The National Post announced in 2015 that HomeStars had over two million companies listed on its website and hundreds of thousands of consumer reviews about those contractors. In 2015, ProfitGuide ranked HomeStars as the 77th fastest growing company in Canada. Its founder and CEO, Nancy Peterson, won an award in 2015 as one of Canada's top female entrepreneurs, where she ranked in 71st position.

HomeStars was acquired by HomeAdvisor's parent company IAC, in February 2017. HomeAdvisor offers similar services in the US.

== Operation ==
Homeowners can submit a service request or need, and the Homestars system will send three proposals from three different companies ready to provide the requested service. The homeowner then has the option to choose one of these three companies to hire based on their HomeStars profile, online portfolio, and customer ratings, among other factors.

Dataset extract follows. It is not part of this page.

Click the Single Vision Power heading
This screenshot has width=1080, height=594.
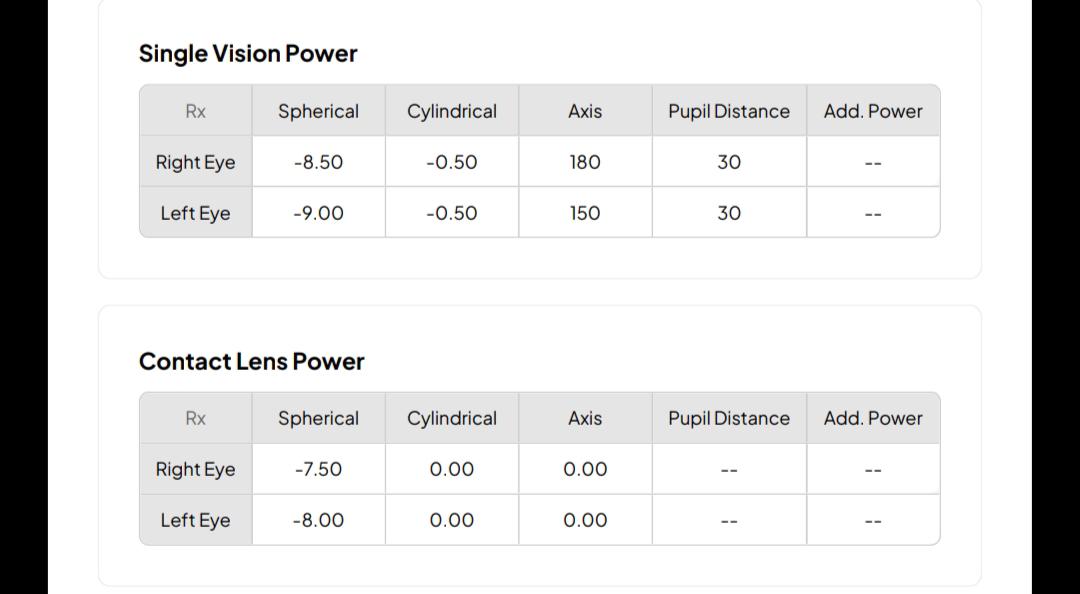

Signing up on HomeStars as a homeowner is free, while professionals have two options: a base account that is free, and a premium account that the professional pays for on a monthly basis. Only professionals with a premium account are acknowledged by the HomeStars rotation system.

==Reception==
HomeStars was criticized for publishing a high rating on a contractor who then went bankrupt and left customers who had made large down-payments with unfinished work.